Turning Switchgrass into Low Cost Ethanol

"There are several impediments to the process of converting switchgrass to ethanol that would make unaltered switchgrass commercially unprofitable. We are working with professors at Brown University, for instance, to create better enzymes that will degrade cellulose into sugars for a more efficient conversion to ethanol," said Kausch.

An expert on "gene confinement," Kausch has spent 20 years genetically modifying a variety of turf grasses, rice and corn, and is now working to create a switchgrass that does not flower or reproduce -- ensuring that the genetically modified organisms do not escape into the environment and affect wild switchgrass.

"That's a key concern with using corn for ethanol because some of the genes being engineered into corn to make it a better source of ethanol aren't genes we want in the food chain. And without confinement, such as plant sterility, those genes could find their way into the corn that we eat," said Kausch, who launched Project Golden Switchgrass at URI.

He noted that sterile plants which do not use their energy to produce flowers will produce more biomass in the form of leaves and plant material and, ultimately, create more ethanol.

Unlike corn, which is currently used for ethanol production, switchgrass can be grown on marginal soils, is useful as wildlife habitat, and requires little use of fertilizers, insecticides or irrigation. In addition, switchgrass is a perennial plant and doesn't require replanting year after year.

"Switchgrass is a native plant of the tall grass prairies. It grows 12 feet tall in one season and produces 10 tons of plant material an acre, more biomass per year than most other plants," said Kausch. "I'm confident my lab can make it produce 20 tons an acre using the tools and personnel we have right now."

Along with genetically engineering switchgrass that is both sterile and resistant to herbicides, Kausch has a long list of other traits he hopes to improve as well, including drought tolerance, salt tolerance and cold tolerance.

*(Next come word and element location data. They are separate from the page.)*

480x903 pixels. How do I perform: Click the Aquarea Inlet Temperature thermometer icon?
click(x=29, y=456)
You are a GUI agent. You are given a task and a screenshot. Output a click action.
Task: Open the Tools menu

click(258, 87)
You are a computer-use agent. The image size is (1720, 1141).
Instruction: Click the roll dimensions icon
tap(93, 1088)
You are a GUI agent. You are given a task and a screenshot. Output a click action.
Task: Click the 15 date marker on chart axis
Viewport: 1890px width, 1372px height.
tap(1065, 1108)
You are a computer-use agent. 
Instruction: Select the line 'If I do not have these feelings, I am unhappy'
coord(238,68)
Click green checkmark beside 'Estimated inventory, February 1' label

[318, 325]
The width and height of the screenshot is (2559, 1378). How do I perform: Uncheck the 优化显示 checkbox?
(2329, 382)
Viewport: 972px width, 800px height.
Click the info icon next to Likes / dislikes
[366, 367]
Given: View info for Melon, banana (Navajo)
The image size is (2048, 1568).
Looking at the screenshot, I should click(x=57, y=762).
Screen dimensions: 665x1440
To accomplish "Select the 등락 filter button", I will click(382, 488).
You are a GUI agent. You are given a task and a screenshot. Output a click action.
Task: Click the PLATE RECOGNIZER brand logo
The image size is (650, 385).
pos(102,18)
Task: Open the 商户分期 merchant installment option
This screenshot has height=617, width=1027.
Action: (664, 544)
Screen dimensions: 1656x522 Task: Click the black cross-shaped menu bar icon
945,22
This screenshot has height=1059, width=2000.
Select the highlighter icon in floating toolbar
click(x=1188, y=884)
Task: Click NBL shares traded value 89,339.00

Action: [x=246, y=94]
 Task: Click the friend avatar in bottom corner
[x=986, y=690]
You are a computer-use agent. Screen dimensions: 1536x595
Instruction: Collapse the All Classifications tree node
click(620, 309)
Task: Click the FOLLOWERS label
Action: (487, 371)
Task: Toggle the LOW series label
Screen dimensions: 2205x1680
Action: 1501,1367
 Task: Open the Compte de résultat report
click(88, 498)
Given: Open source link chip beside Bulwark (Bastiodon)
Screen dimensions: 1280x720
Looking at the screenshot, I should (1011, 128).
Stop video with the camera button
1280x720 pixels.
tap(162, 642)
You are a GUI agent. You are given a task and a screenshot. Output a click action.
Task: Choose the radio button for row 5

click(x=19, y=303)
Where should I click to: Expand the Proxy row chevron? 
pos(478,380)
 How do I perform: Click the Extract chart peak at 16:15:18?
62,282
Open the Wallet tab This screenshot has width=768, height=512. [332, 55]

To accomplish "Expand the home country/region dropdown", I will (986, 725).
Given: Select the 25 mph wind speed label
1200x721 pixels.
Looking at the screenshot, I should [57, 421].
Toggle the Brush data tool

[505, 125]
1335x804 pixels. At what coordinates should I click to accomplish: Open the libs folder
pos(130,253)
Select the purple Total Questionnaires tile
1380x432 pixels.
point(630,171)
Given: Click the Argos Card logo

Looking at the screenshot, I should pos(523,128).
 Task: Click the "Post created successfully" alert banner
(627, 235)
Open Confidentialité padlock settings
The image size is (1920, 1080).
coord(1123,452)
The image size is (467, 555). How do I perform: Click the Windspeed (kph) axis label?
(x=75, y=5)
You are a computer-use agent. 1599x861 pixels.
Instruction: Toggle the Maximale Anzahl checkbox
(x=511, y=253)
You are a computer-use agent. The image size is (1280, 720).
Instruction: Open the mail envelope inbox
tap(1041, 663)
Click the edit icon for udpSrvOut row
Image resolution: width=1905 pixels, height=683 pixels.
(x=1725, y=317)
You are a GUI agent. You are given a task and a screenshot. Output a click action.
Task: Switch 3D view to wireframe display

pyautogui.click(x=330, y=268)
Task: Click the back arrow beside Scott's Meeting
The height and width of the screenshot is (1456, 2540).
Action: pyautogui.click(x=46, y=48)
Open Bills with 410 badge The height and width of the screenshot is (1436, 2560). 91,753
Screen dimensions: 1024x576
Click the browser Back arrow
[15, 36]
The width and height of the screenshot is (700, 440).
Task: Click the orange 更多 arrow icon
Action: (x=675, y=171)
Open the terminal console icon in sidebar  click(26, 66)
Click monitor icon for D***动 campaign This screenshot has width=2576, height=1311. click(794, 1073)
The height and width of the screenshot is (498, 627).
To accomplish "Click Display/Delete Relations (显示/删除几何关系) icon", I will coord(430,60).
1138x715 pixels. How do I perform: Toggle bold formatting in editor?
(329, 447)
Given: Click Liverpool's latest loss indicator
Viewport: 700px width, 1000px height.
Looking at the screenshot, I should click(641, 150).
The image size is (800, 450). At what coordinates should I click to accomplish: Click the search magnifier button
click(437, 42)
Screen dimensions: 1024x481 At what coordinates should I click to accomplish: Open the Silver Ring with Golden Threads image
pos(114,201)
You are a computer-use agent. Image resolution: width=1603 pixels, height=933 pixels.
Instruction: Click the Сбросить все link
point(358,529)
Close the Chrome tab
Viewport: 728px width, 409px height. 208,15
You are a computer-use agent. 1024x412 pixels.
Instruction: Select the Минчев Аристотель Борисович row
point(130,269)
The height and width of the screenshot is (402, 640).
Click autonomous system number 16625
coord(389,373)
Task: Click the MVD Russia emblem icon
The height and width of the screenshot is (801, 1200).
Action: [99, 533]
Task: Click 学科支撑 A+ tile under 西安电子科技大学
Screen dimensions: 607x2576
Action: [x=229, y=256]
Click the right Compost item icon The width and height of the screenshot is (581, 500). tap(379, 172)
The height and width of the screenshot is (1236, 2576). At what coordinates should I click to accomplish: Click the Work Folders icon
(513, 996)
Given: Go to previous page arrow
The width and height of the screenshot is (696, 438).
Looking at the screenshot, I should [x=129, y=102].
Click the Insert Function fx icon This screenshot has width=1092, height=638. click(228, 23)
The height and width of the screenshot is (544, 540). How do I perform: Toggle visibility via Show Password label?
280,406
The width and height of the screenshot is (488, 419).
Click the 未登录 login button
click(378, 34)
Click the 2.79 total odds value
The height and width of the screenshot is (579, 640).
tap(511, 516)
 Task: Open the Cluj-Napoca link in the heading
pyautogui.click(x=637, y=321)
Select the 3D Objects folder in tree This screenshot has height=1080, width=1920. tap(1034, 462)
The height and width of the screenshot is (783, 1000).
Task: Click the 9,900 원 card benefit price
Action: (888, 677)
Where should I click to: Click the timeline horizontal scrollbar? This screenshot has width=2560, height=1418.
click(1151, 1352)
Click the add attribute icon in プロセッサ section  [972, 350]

Despite having studied corn for many years, Kausch believes it may not be best choice for ethanol production.

"Some critics argue that there is not enough good quality arable land available to grow the amount of corn required for biofuels, and all that we produce now is used for food instead of fuel," he said. "Corn is also very expensive to grow compared to switchgrass."

Since a majority of the carbon dioxide emissions that cause global warming come from transportation sources, Kausch believes that switching from gasoline to 100 percent ethanol is an important step toward halting climate change.

"It won't entirely solve the problem, but it sure will help," said Kausch. "And the reduced CO2 that comes from your tailpipe is then absorbed by the plants that are then turned into ethanol again, so it becomes a natural cycle."

Kausch expects to have test plots of the genetically modified switchgrass plants on the URI campus within two years, and hopes the first varieties will be in commercial production by 2011.